“It is widely understood by voters in the UK – and judging from polling, by a majority of people around the world – that the next few years offer a final opportunity to prevent climate-linked destruction on an unimaginable scale. Under Boris Johnson, Conservative environment policies were nowhere near ambitious enough. But under Ms Truss, they are already far worse…”
The latest schism to open up in Liz Truss’s cabinet is less surprising than it might have been, had divisions over tax and welfare policies not already emerged. But the decision by the business secretary, Jacob Rees-Mogg, to oppose her publicly over solar energy plans is still a dramatic one that leaves her looking even weaker and more exposed. Having previously stressed his support for fracking, and oil and gas drilling in the North Sea, Mr Rees-Mogg used an article in the Guardian to deny that he opposes green energy. While Ms Truss wants to restrict new solar installations on farmland, Mr Rees-Mogg’s deregulatory fervour extends beyond fossil fuels to renewables as well.
Ms Truss’s anti-solar scheme is so ill-judged that all voices raised against it are welcome. But Mr Rees-Mogg’s enthusiasm for new oil and gas means that he must never be mistaken for a friend to green causes. He is right to point out that carbon-intensive imports are just as damaging to the atmosphere as UK-based industries. But while his backing for solar and wind may make him a more consistent free-marketeer than the prime minister – who is against red tape except when it blocks something she dislikes – the risks to the environment from all those like him who champion growth at the expense of nature remain huge.
Renewed enthusiasm for fossil fuel projects is one aspect of this government’s reactionary and dangerous agenda. Two more are the promises to scrap hundreds of environmental regulations governing areas such as water quality (already shockingly poor), and to remove wildlife protections from new low-tax investment zones. The decision to review a post-Brexit farming payments scheme that took six years to set up – and which has already led to enhanced protection for wildlife in pilot areas – offers further proof of the government’s disdain for all things green.

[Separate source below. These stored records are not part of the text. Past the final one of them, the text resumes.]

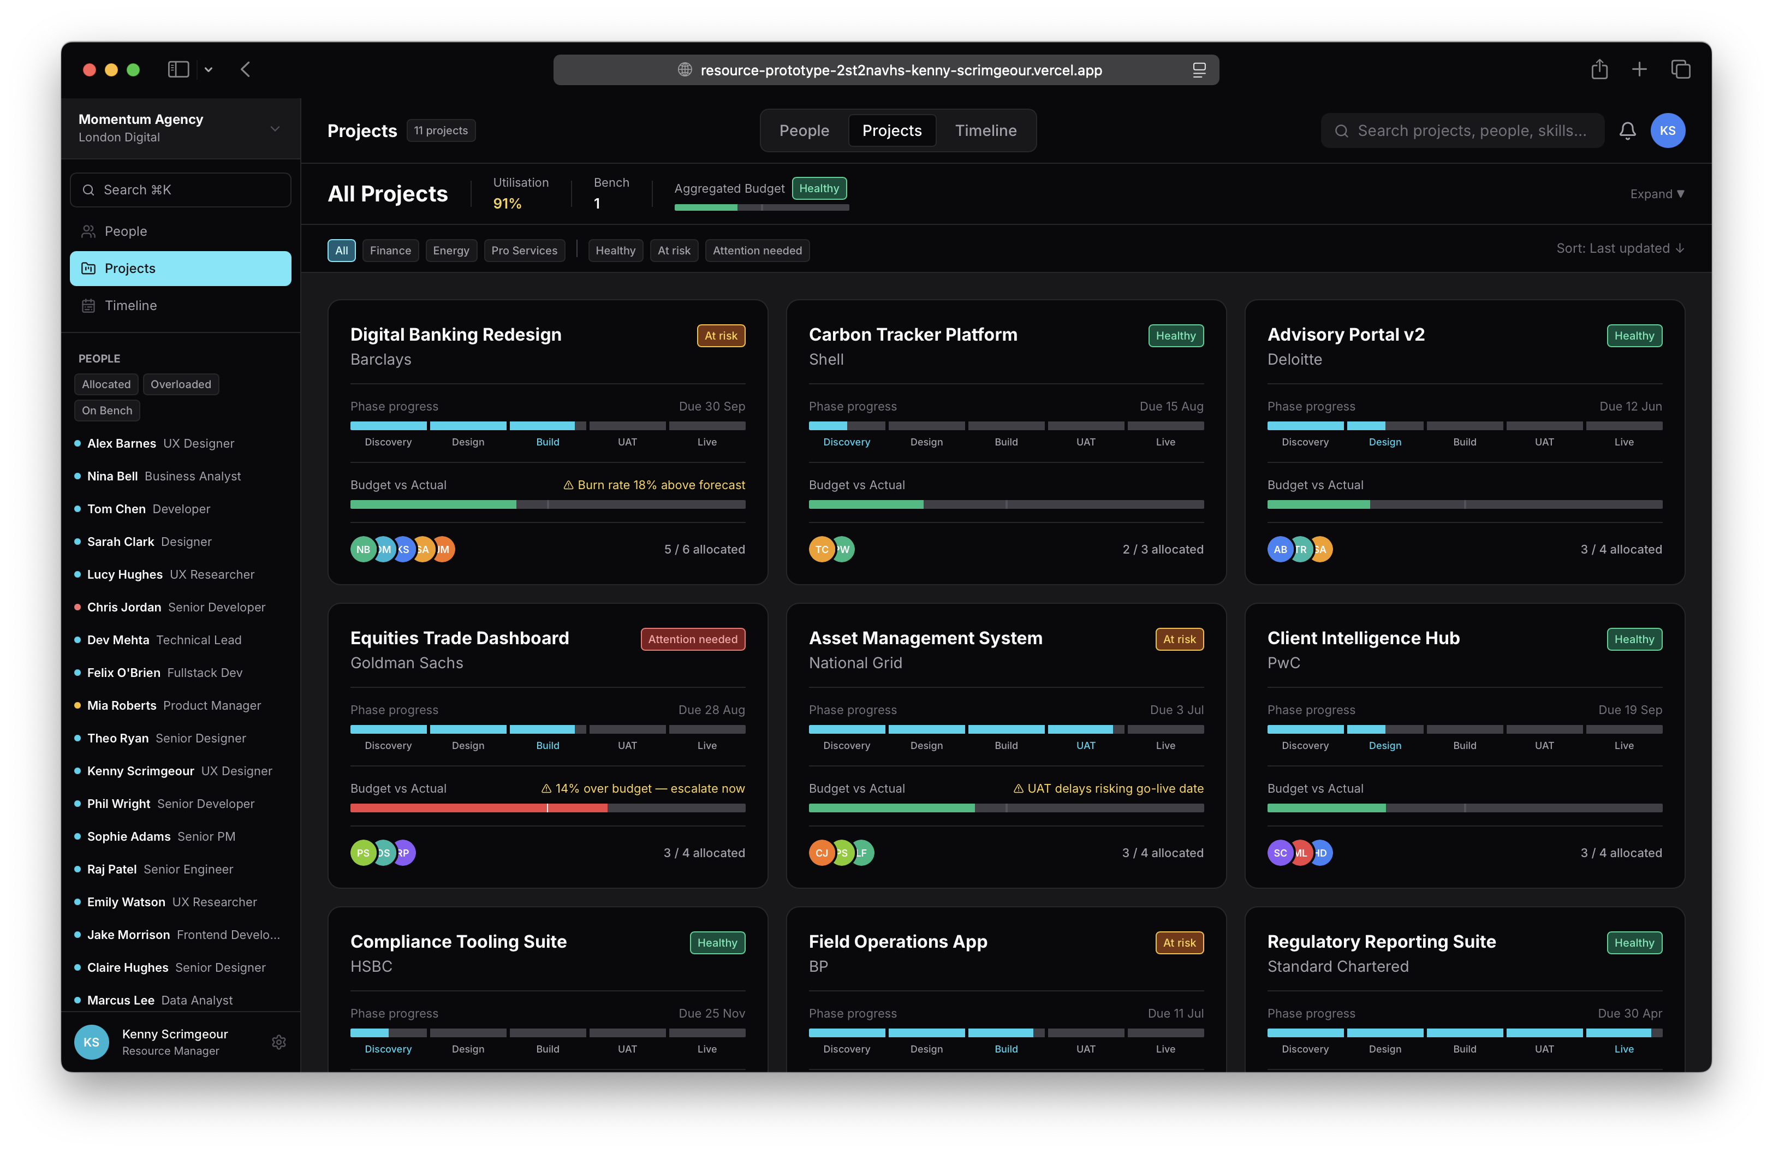
Task: Select People in the left sidebar
Action: (126, 231)
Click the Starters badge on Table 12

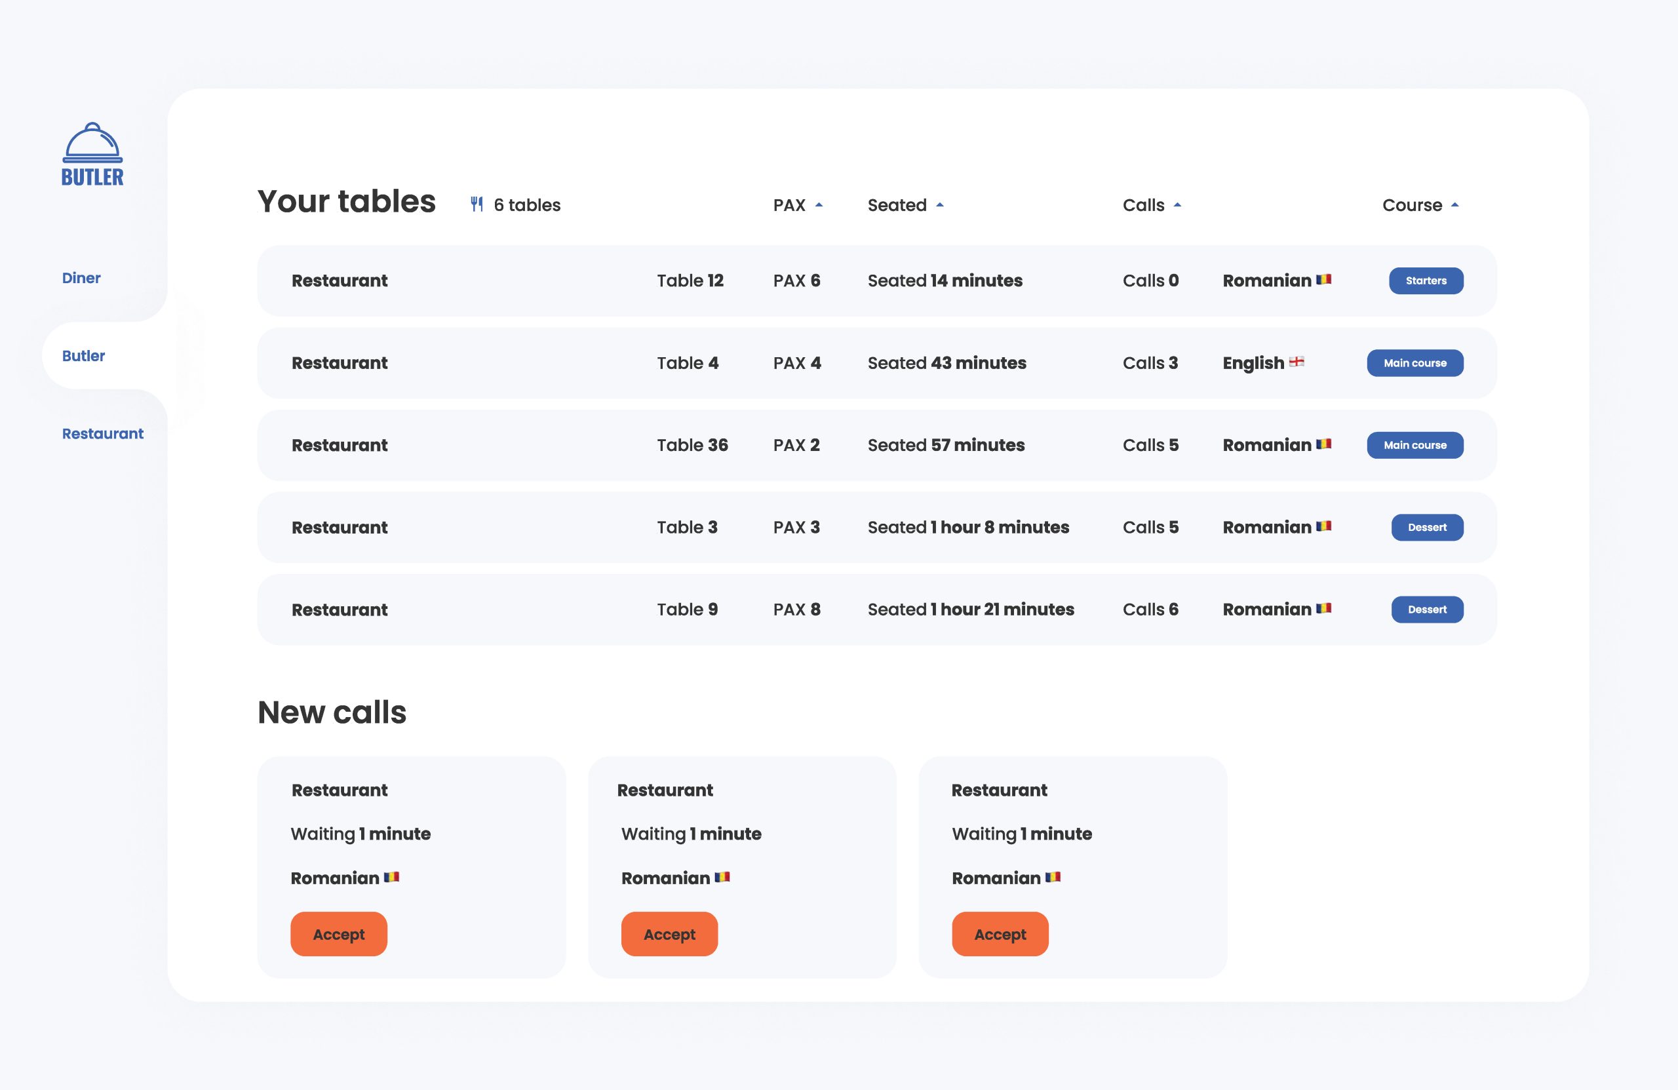pos(1426,281)
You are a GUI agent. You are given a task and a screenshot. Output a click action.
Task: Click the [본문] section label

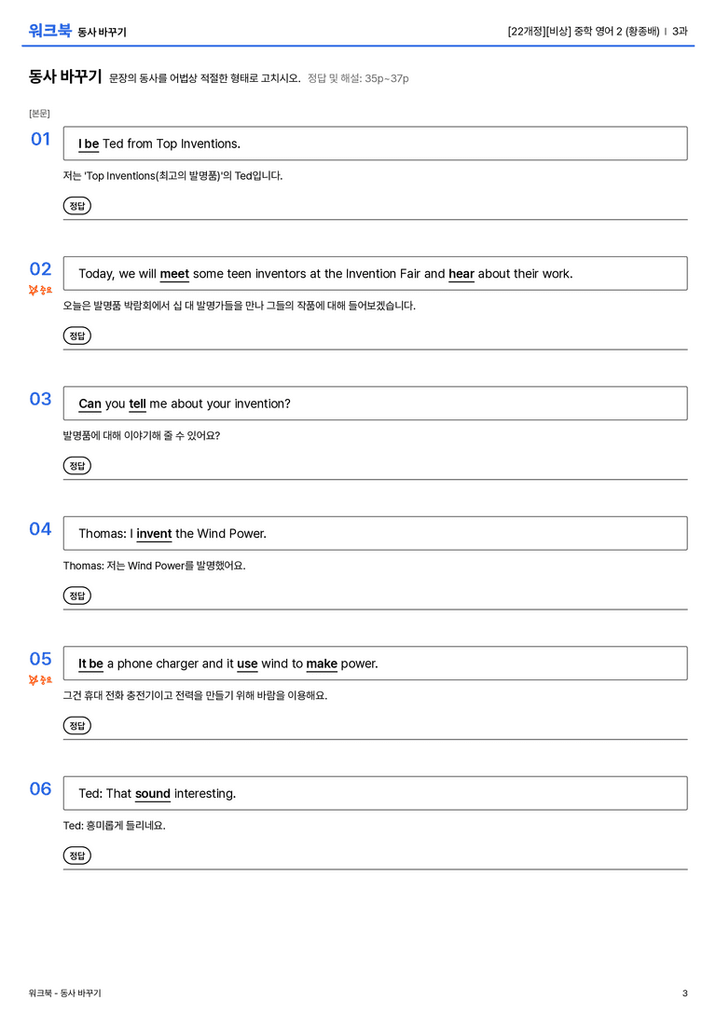39,113
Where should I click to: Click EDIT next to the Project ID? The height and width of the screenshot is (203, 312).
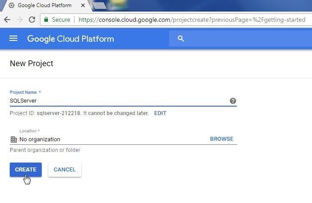pos(160,113)
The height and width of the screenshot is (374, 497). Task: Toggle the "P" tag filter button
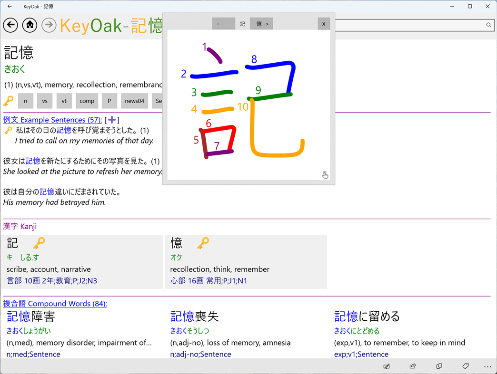(x=109, y=101)
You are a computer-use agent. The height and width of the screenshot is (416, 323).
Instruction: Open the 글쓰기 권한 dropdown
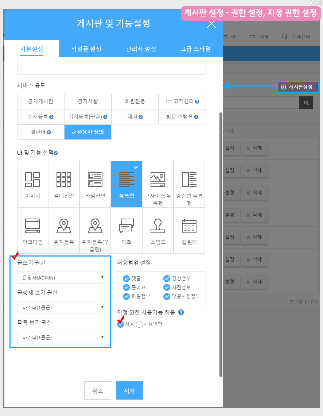tap(62, 278)
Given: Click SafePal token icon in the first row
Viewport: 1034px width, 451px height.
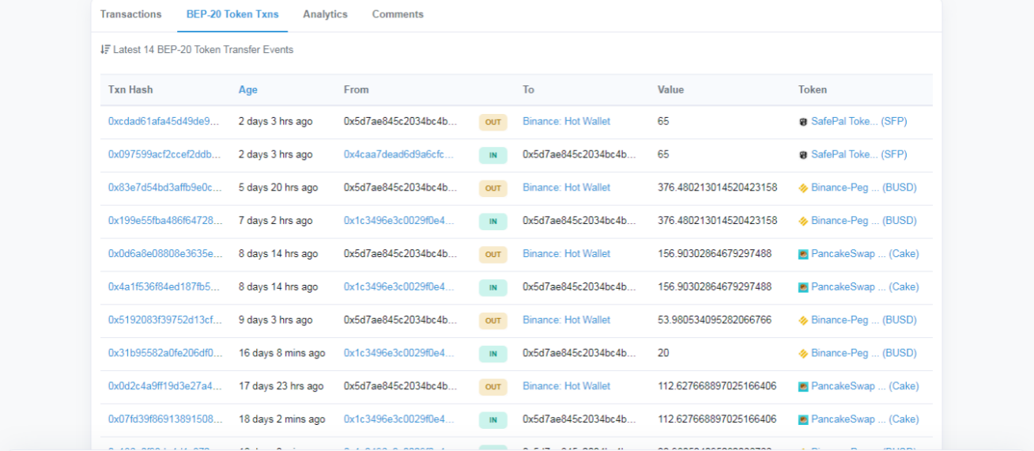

Ms Truss made this explicit when she targeted climate campaigners as part of an “anti-growth coalition”. So far, she shows no sign of paying attention to warnings from senior figures including William Hague that she is on the wrong track. But concern about the government’s new direction is spreading. Ministers are at odds not only with environmental campaign groups such as Greenpeace, but also with mass-membership charities beloved of many Tory voters, including the National Trust and the Royal Society for the Protection of Birds. Paul Miner, from the countryside charity CPRE, described the reversals on fracking and other issues as “a litany of betrayal and broken promises”.
Precisely how the anger prompted by these anti-green policies will manifest itself remains to be seen. Already, charities have called on members to contact MPs, and they will be emboldened by a speech from the Charity Commission’s chair, Orlando Fraser, affirming their right to engage in political activity. With another crunch UN climate conference fast approaching, and a new report from scientists pointing to a further decline in animal populations, conservation groups and their supporters are right to be alarmed.
It is widely understood by voters in the UK – and judging from polling, by a majority of people around the world – that the next few years offer a final opportunity to prevent climate-linked destruction on an unimaginable scale. Under Boris Johnson, Conservative environment policies were nowhere near ambitious enough. But under Ms Truss, they are already far worse. Her hang-the-consequences short-termism would never have won a general election. The Greenpeace activists who interrupted her conference speech were right that voters do not support the policies she has embraced. They and other groups should take heart from the support they have already received. Ministers may not care about the damage that they are causing, but the public does.